Nvidia recently introduced a cutting-edge AI hardware platform powered by its next-generation chip, designed to efficiently train complex generative AI workloads and complement high-performance servers.
The Nvidia GH200 Grace Hopper leverages the company’s new HBM3e processor, which boasts 3x faster memory bandwidth compared to its predecessor.
The GH200 chip is highly configurable to meet the specific requirements of customers. When used in a dual configuration, with two chips paired together, it can deliver eight petaflops of performance, utilizing 144 Arm Neoverse cores and 282GB of HBM3e memory.
HBM3e memory is 50% faster than the current-generation HBM3 memory, offering 10TB/sec bandwidth and enabling the processing of models 3.5x larger than before.
This breakthrough in on-chip performance benefits organizations seeking to train and refine massive language models (LLMs), which currently consist of hundreds of billions of parameters but are projected to exceed a trillion parameters in the future. It allows for training and inference of AI models using a more compact network, eliminating the need for costly, large-scale supercomputers for AI training.
Jensen Huang, Nvidia’s founder and CEO, highlighted the significant drop in inference costs for large language models and emphasized the scalability of the GH200, stating that it can easily be deployed across global data centers.
Huang also stressed the importance of delivering more powerful solutions for data centers to keep up with the rapid development of AI technologies.
“To meet the growing demand for generative AI, data centers require accelerated computing platforms with specialized capabilities,” he said.
The GH200 Grace Hopper Superchip, the first generation of GH200 chips, began full production in May, catering to hyperscalers and supercomputing with a bandwidth of 900 GB/sec. Systems based on the GH200 Grace Hopper platform are expected to be available in Q2 2024.
While Nvidia’s announcement signifies a product refresh, offering faster AI training and inference capabilities, James Sanders, a principal analyst at CCS Insight, emphasized the importance of such advancements in the early stages of AI development.
Nvidia emphasized the compatibility of the new platform with its MGX modular server designs, facilitating widespread deployment across various server configurations.
The GH200 chips are NVLink compatible, enabling the creation of a supercomputer configuration called Nvidia DGX GH200, consisting of 256 GH200 Grace Hopper Superchips and providing 144TB of shared memory. This configuration is designed to tackle future generative AI models, including trillion-parameter LLMs and large-scale deep learning algorithms.
Nvidia has established itself as a leading provider of AI hardware and infrastructure, leveraging its expertise in designing graphics processing units (GPUs). The company offers a range of purpose-built chips for high-performance workloads, such as data analytics and training machine learning and generative AI models. Nvidia AI architectures, including Grace, Hopper, Ada Lovelace, and BlueField, encompass CPUs, GPUs, and DPUs.
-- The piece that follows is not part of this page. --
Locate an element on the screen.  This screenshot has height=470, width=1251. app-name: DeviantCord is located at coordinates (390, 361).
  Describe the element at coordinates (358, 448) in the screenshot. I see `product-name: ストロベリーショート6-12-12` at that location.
In addition, Nvidia’s Spectrum-X Ethernet platform aims to enhance the efficiency of Ethernet networks in data centers, enabling faster data processing and AI workload execution in the cloud.
Hopper chips, including the H100, have been instrumental in training OpenAI’s GPT-4 supercomputer and have been adopted by cloud computing giants like Amazon Web Services (AWS), Google Cloud, and Microsoft Azure.
Several major tech companies, including Dell and Snowflake, have partnered with Nvidia to offer their customers customized generative AI solutions. These partnerships leverage Nvidia’s NeMo end-to-end AI framework to deploy industry-specific models, leveraging proprietary data stored in platforms like Snowflake’s Data Cloud.